> [Texto extraído]
☆ ☆ ☆ ☆ ☆ ☆ ☆

Dennis Hopper foi muito mais além, em 1988 reuniu um elenco de estrelas e dirigiu o clássico, ‘Collors, As cores da violência’, filme que abordava a guerra das gangues de Los Angeles no final dos anos oitenta. Esse filme chegou ao brasil no início dos anos noventa e ajudou a mudar a cabeça dos jovens de periferia, como eu.

Collors foi o filme que me despertou o interesse pelo Rap e a minha admiração por um dos grandes nomes do Rap, chamado Ice T, como já havia comentado na crônica Neura das Gangues – Parte 1.

☆ ☆ ☆ ☆ ☆ ☆ ☆

> [Dados fornecidos]
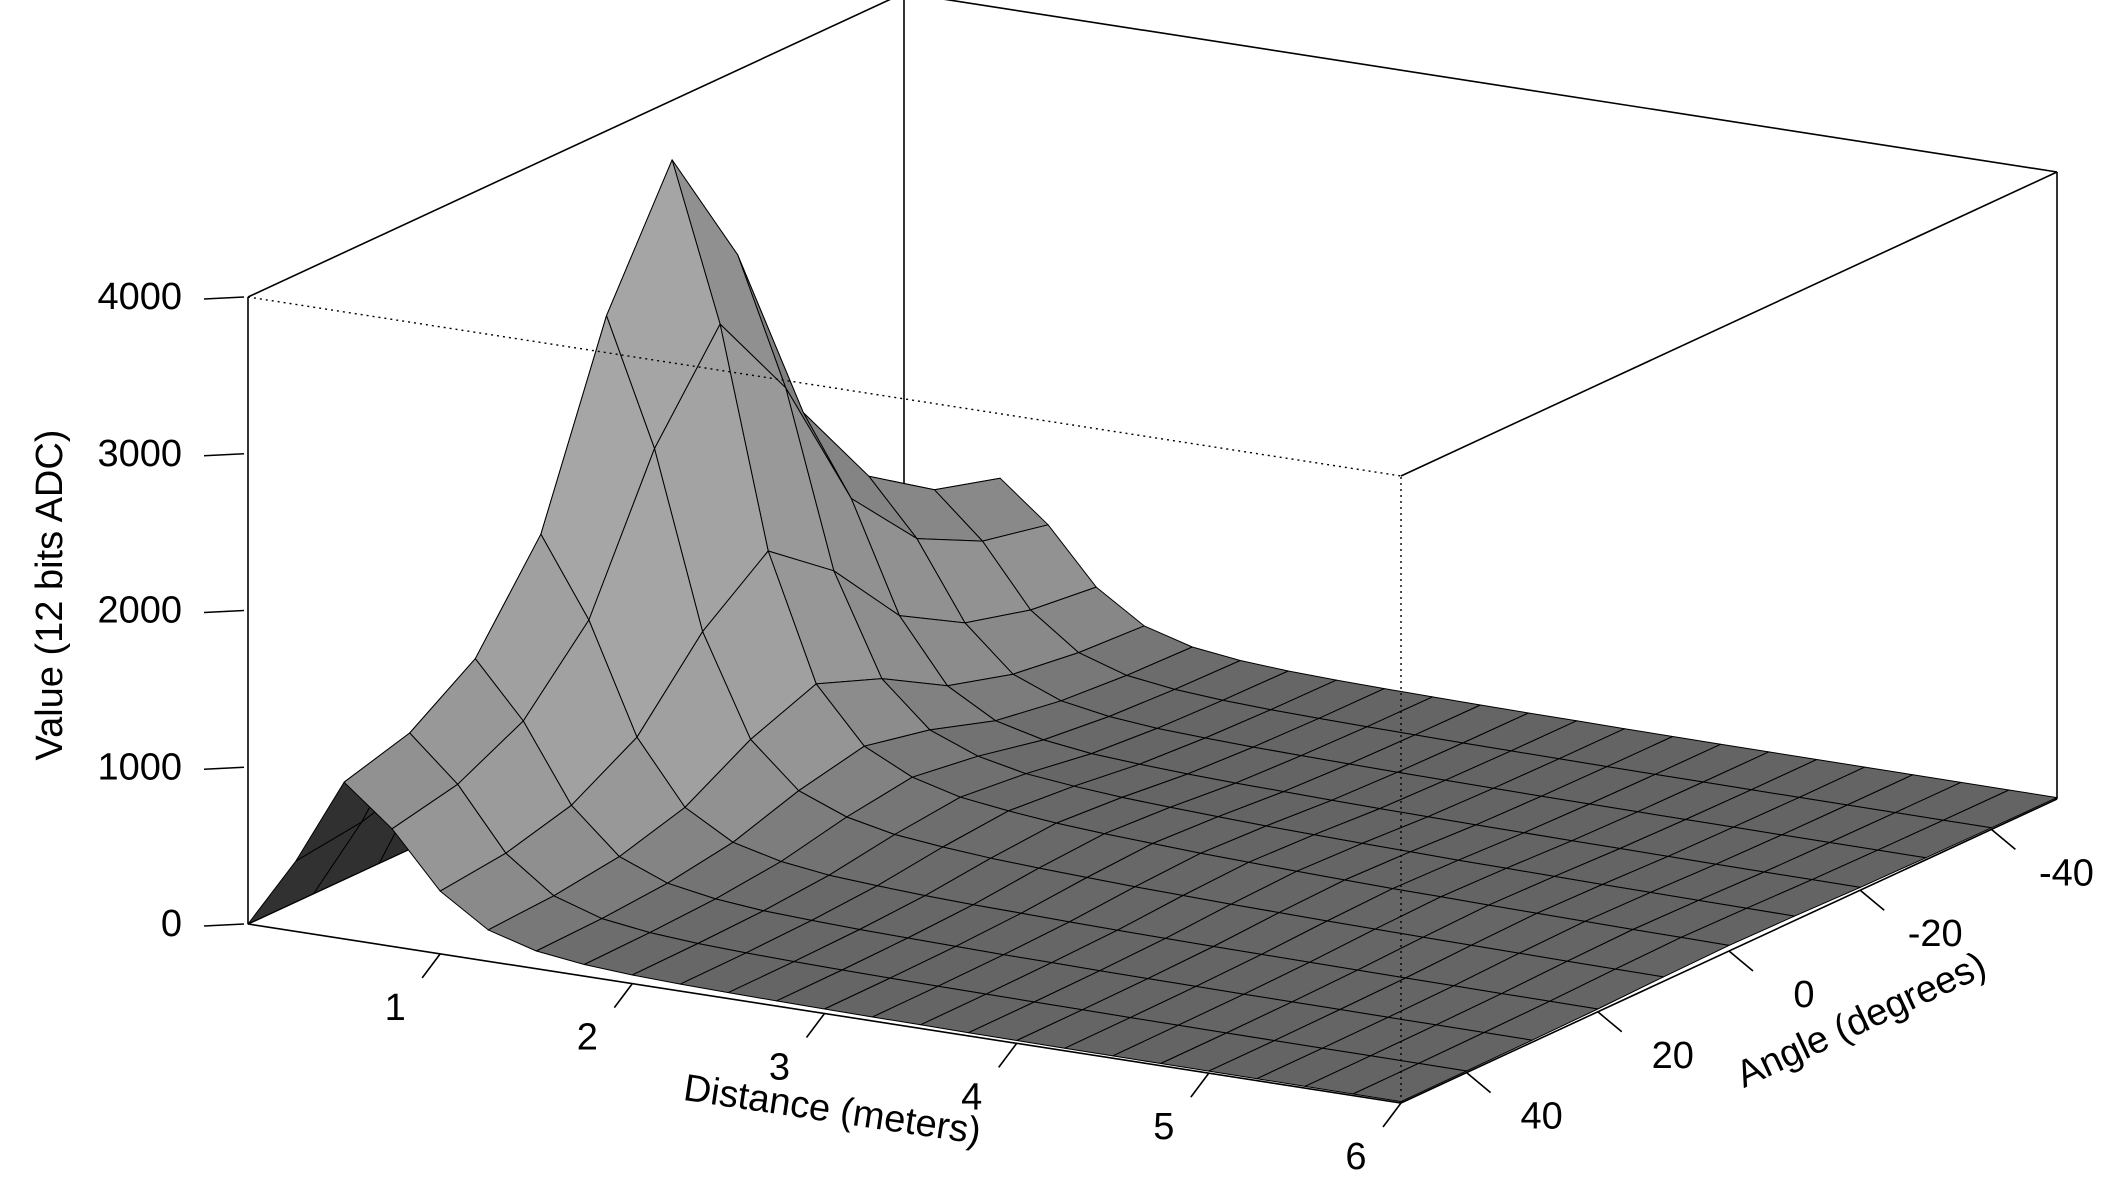 Image resolution: width=2111 pixels, height=1201 pixels. What do you see at coordinates (1936, 934) in the screenshot?
I see `y-tick-label: -20` at bounding box center [1936, 934].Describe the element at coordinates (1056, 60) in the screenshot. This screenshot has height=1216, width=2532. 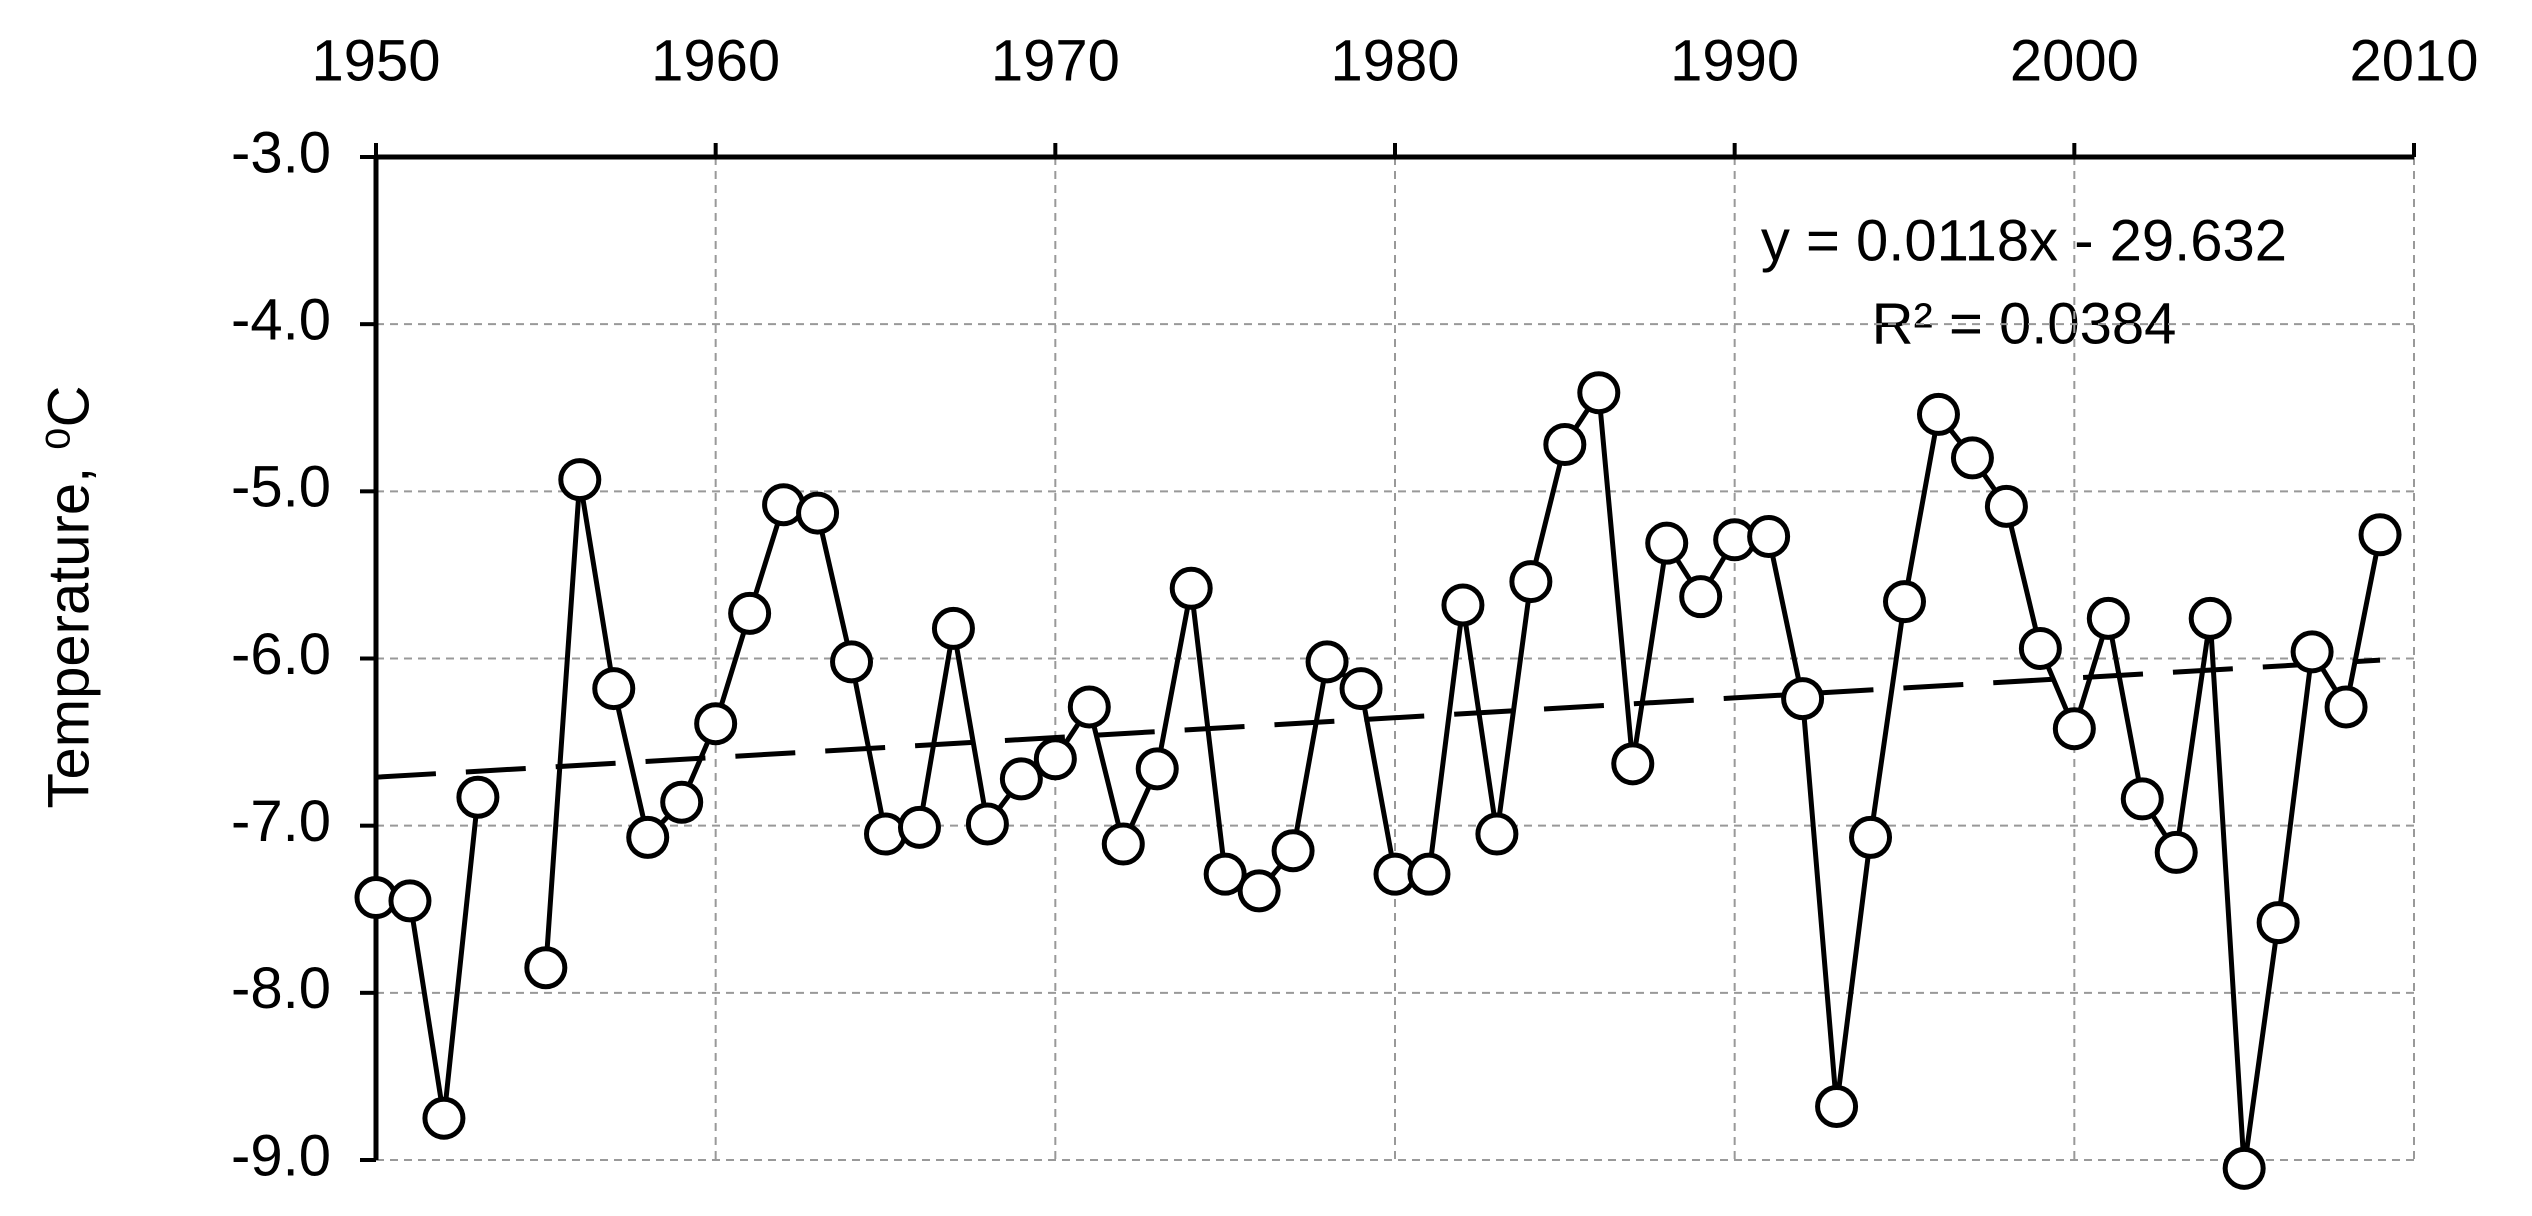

☆ ☆ ☆ ☆ ☆ ☆ ☆

> [Tarefas]
1. Edite o trecho do texto extraído que começa com as palavras "Dennis Hopper foi" e termina com "Gangues – Parte 1.", trocando "Rap" por "hip-hop".
2. Como fica em inglês esta frase do texto extraído: "Esse filme chegou ao brasil no início dos anos noventa e ajudou a mudar a cabeça dos jovens de periferia, como eu."?

> [Respostas do exercício]
1.
Dennis Hopper foi muito mais além, em 1988 reuniu um elenco de estrelas e dirigiu o clássico, ‘Collors, As cores da violência’, filme que abordava a guerra das gangues de Los Angeles no final dos anos oitenta. Esse filme chegou ao brasil no início dos anos noventa e ajudou a mudar a cabeça dos jovens de periferia, como eu.

Collors foi o filme que me despertou o interesse pelo hip-hop e a minha admiração por um dos grandes nomes do hip-hop, chamado Ice T, como já havia comentado na crônica Neura das Gangues – Parte 1.

2. That film arrived in Brazil in the early nineties and helped change the mindset of young people from the outskirts, like me.